# [PROBLEM DETAILS]
What is needed is an exact copy of the lines from the start of the records below through the line with "Task: Select the TypingDNA 2FA app name", without the pictures.

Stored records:
────────────────

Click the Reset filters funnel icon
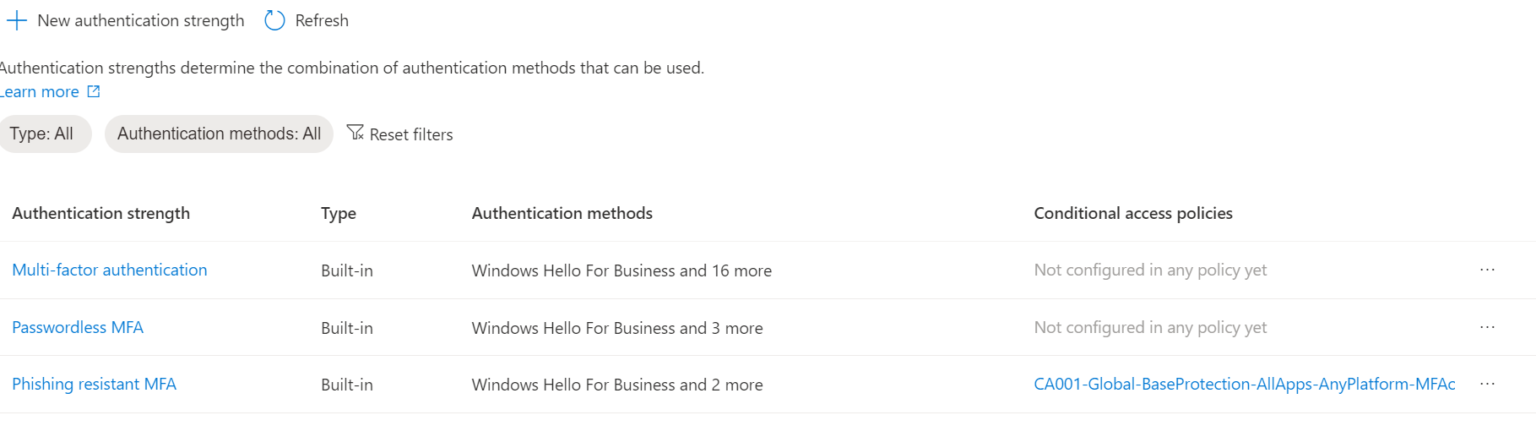The width and height of the screenshot is (1536, 426). [355, 133]
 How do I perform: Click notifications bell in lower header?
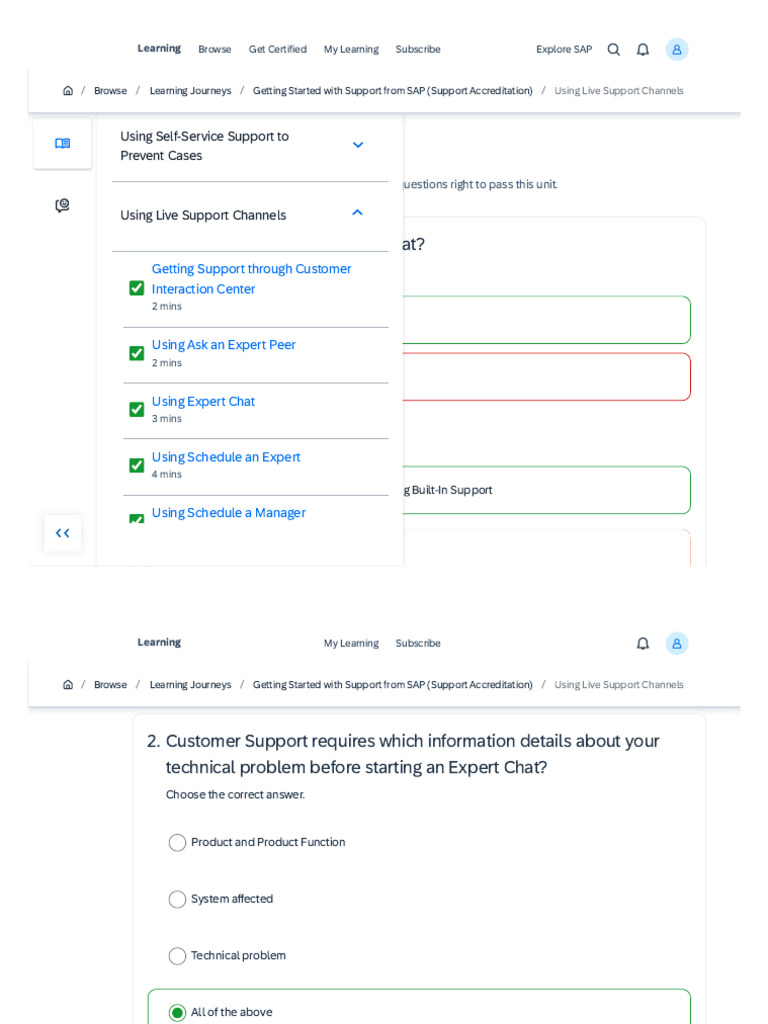click(643, 644)
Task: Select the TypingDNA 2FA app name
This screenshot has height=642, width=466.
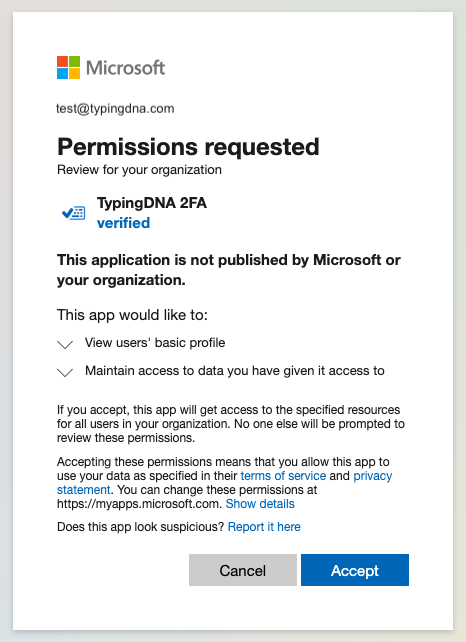Action: (x=152, y=203)
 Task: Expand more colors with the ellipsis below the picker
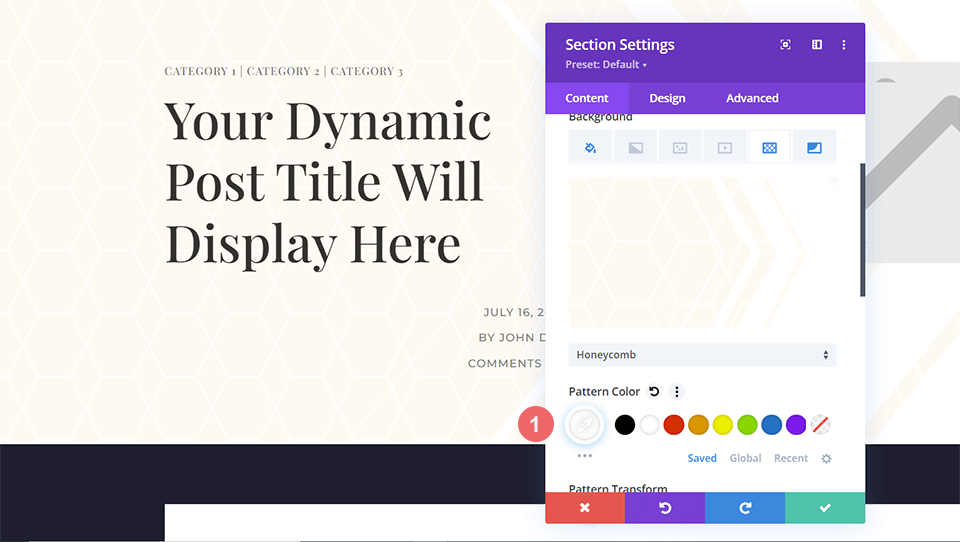[584, 455]
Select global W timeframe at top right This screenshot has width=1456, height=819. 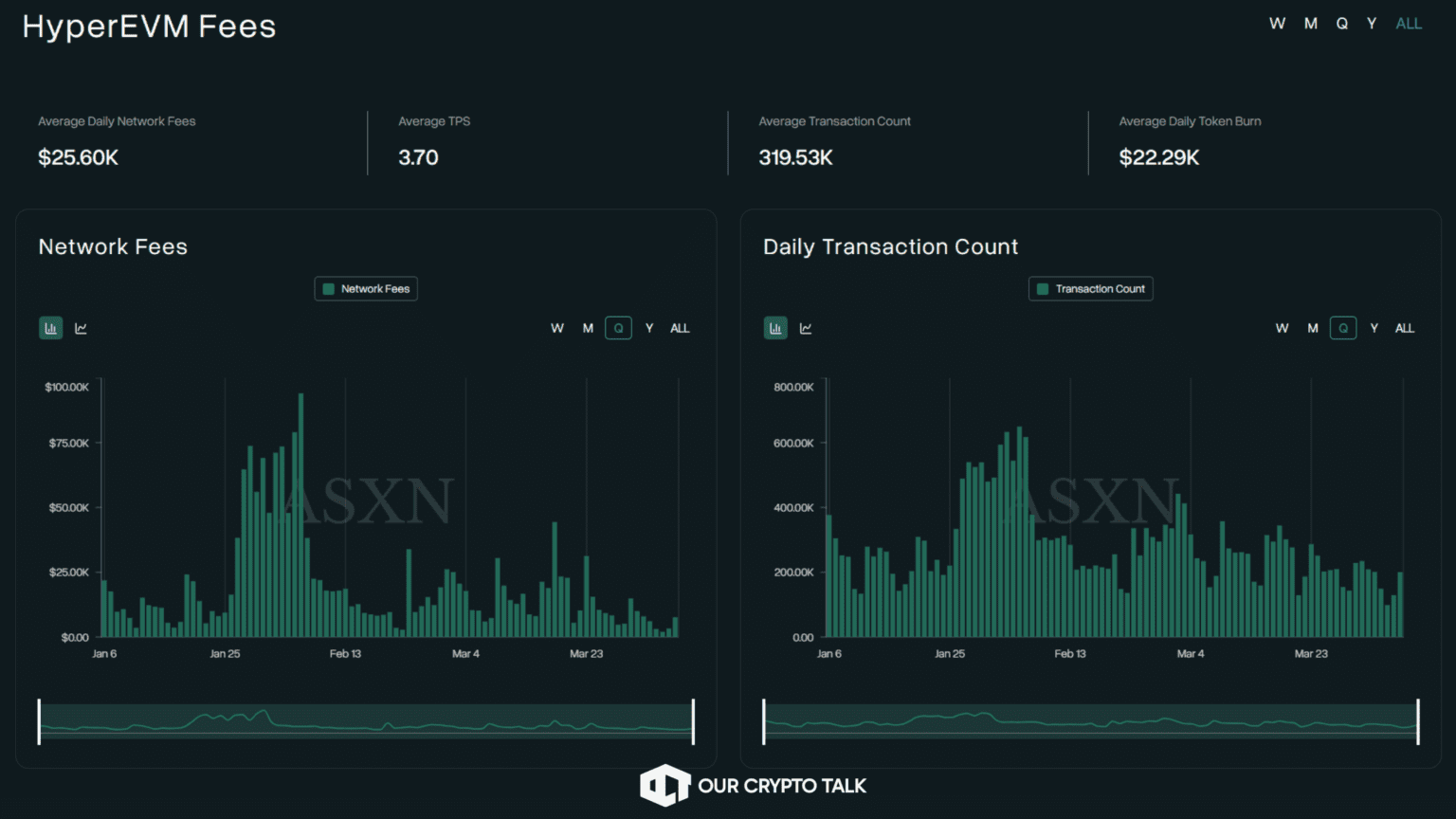coord(1277,24)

────────────────

# [YOUR RESPONSE]
Click the Reset filters funnel icon
The width and height of the screenshot is (1536, 426). [355, 133]
 How do I perform: Click notifications bell in lower header?
click(643, 644)
Task: Select the TypingDNA 2FA app name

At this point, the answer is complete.